───── TEXT SHOWN ─────

The ant-crushing incident furthered our conversation, as we looked at the ways in which our social conditioning perpetuates the illusion that we are all separate, that we humans are superior to other species, and how we live in blissful ignorance of how our actions impact other people and animals around the world.

We talked about how, at a fundamental human level, we are all born with the capacity to attune to what’s “right” — not because of rules, regulations, or even morals, but simply by attending to what resonates as appropriate kindness, justice, and dignity.

And of course we are also born with the capacity to override that attunement and act from motives that cause harm, create conflict, and perpetuate suffering for ourselves and others.

My heart burst with pride as I saw the earnestness with which my son took a stand for our interconnectedness and bringing awareness and respect to our tiny insect neighbors, and I wished I’d had the courage and conviction to do the same when I was his age.

We’ve now collectively created ways of living that so deeply reinforce our separation from others, and other species, that sometimes it feels nearly impossible to imagine how we can ever evolve our society and habits to be conscious co-habitants of our beautiful earth.

─────

**TASK**:
Return the text about the ant-crushing incident word for word, beginning at the words "We talked about" and stopping after "was his age.". You can skip the rows; they aren't needed.

───── RECORD EXCERPTS ─────

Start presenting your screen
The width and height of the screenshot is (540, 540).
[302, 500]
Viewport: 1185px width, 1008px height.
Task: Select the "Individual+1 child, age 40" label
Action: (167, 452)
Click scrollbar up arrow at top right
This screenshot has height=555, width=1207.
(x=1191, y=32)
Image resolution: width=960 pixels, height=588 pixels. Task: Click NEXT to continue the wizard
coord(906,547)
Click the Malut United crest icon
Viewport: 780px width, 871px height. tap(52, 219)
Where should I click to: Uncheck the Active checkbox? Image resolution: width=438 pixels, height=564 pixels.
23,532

─────
───── RECORD EXCERPTS ─────

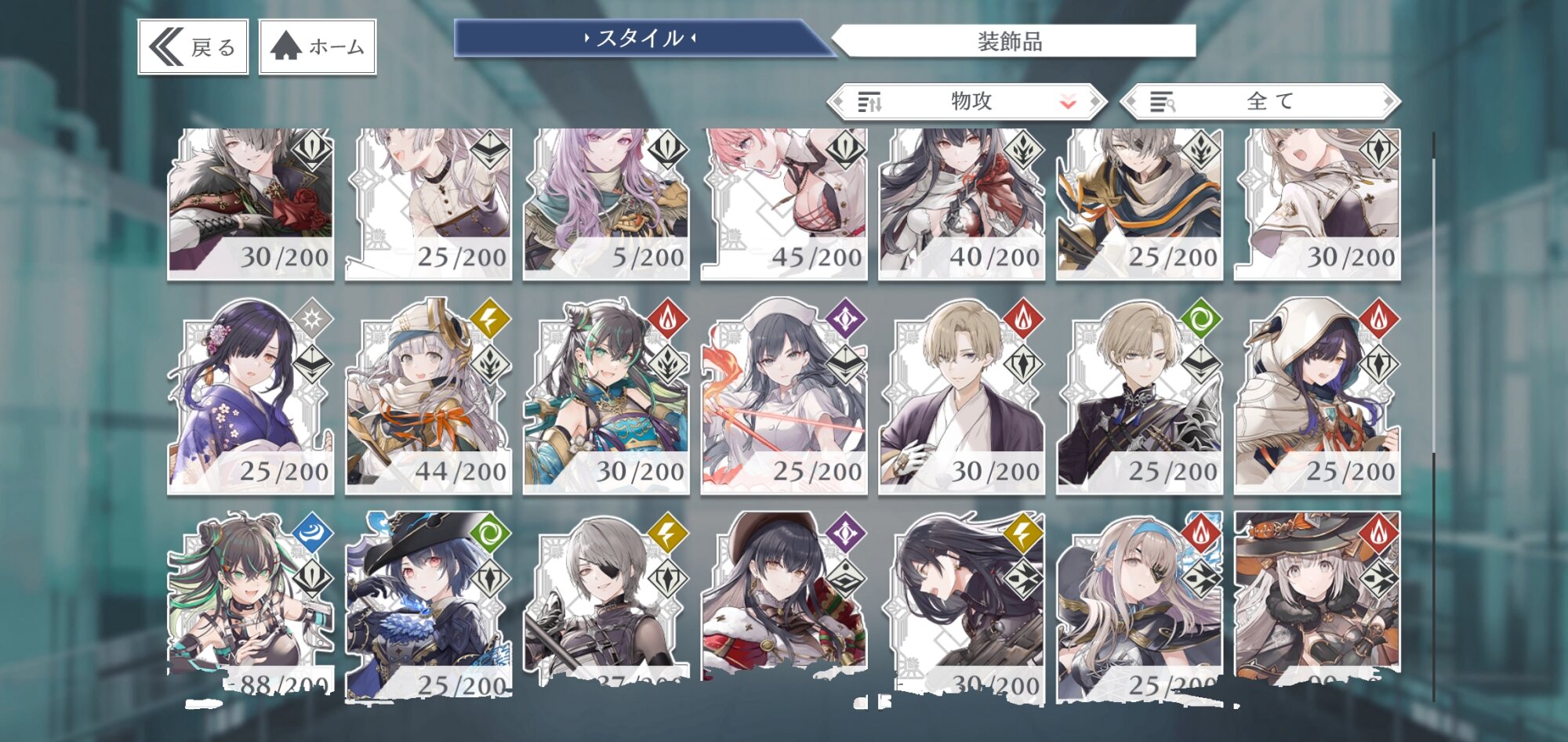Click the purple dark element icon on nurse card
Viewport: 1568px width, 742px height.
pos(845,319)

─────

**TASK RESULT**:
We talked about how, at a fundamental human level, we are all born with the capacity to attune to what’s “right” — not because of rules, regulations, or even morals, but simply by attending to what resonates as appropriate kindness, justice, and dignity.

And of course we are also born with the capacity to override that attunement and act from motives that cause harm, create conflict, and perpetuate suffering for ourselves and others.

My heart burst with pride as I saw the earnestness with which my son took a stand for our interconnectedness and bringing awareness and respect to our tiny insect neighbors, and I wished I’d had the courage and conviction to do the same when I was his age.